# which is better for mid-level project  ASP.NET or PHP



## Sathish (Apr 2, 2009)

which is robust and reliable for developing mid-range projects.. like handling 10lakhs data + 35 simultaneous user operation. 
asp.net or php...


----------



## FilledVoid (Apr 2, 2009)

I recall a student doing a comparison between both. The thing is I have no idea where his assignment was buried lol. I recall the main points being that if you implement MySQL then with an efficient database design then its suitable for large projects. Further some have a tendency of arguing that the price factor is huge. This is not exactly true since there is affordable ASP.NET hosting plans. All I can say is choose what you are better at. By the way theres a ton of more benefits to using ASP.NET however those are quite easily referrable reading Microsofts documentation or googling.


----------



## n2casey (Apr 3, 2009)

PHP+MySQL can handle that much of data and requests. So don't worry, even TDF is also running on that. Advantage for PHP & MySQL is that it is free but for ASP.NET you need to pay. If you are ready to pay then go for one in which you are efficient.


----------



## Sathish (Apr 3, 2009)

cost is no bar. im ready to spend more bucks. i want stable and reliable and robustness..so i choose asp.net instead of php..??


----------



## n2casey (Apr 3, 2009)

Then better to go for ASP.NET, with ASP.NET you can develop faster than PHP and also you will have more flexibility & ease in understanding and development.


----------



## mahesh (Apr 3, 2009)

^^^^^ +1...................


----------



## Desi-Tek.com (Apr 5, 2009)

nor asp.net nor php if u want stability and scalability go for java on linux

struts 2, hibernate

or seam


----------



## n2casey (Apr 6, 2009)

Desi-Tek.com said:


> nor asp.net nor php if u want stability and scalability go for java on linux
> 
> struts 2, hibernate
> 
> or seam



Well PHP & ASP.NET both are as stable as Java. So there is no question of stability since it depends on developer whether he is able to develop a stable application or not. To develop application with ASP.NET is easy for beginners as compared to Java or PHP.


----------



## toofan (Apr 13, 2009)

I would prefer PHP + MySql any day. Its easy to understand and also similar to other programming languages. so no worries understanding basics.


----------



## vamsi360 (Apr 13, 2009)

toofan said:


> I would prefer PHP + MySql any day. Its easy to understand and also similar to other programming languages. so no worries understanding basics.



+1


----------



## Sathish (Apr 14, 2009)

deciding php&mysql..


----------



## n2casey (Apr 14, 2009)

toofan said:


> I would prefer PHP + MySql any day. Its easy to understand and also similar to other programming languages. so no worries understanding basics.

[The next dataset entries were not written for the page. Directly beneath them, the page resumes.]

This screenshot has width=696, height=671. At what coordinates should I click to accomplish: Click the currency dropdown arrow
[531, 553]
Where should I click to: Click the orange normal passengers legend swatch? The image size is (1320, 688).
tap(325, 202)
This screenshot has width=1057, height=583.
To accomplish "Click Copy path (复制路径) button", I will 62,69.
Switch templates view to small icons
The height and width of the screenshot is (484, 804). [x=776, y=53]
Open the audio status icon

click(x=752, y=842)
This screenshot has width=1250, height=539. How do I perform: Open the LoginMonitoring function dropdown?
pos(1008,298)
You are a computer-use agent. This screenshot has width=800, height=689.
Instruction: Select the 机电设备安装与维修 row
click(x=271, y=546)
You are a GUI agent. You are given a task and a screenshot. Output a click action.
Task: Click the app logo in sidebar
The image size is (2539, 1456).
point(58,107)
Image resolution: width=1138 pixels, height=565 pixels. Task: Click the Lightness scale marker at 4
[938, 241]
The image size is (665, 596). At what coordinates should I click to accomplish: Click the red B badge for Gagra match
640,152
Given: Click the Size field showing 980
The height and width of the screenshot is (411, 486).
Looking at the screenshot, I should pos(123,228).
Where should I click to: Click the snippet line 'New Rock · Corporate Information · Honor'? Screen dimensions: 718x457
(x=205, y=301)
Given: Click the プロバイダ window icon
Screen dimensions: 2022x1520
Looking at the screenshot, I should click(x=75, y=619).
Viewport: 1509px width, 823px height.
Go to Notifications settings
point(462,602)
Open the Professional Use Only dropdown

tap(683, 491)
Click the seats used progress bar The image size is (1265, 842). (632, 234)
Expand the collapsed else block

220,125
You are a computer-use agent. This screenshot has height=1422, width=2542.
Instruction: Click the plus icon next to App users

ASP.NET is very easy coz it provides lot of things readymade. Also you will find C# much similar to C++ so it's very easy to understand. SQL Server is much better than MySQL in providing friendly environment for development.


@Betruger

Go for one in which you have better understanding. If you know C++ then it's very easy to code in C#.


----------



## vamsi360 (Apr 14, 2009)

> Go for one in which you have better understanding. If you know C++ then it's very easy to code in C#.



PHP/MYSQL are opensource so I prefer LAMP to MS tools.
But MS never gives up and i think ASP.net will continue to shine..


----------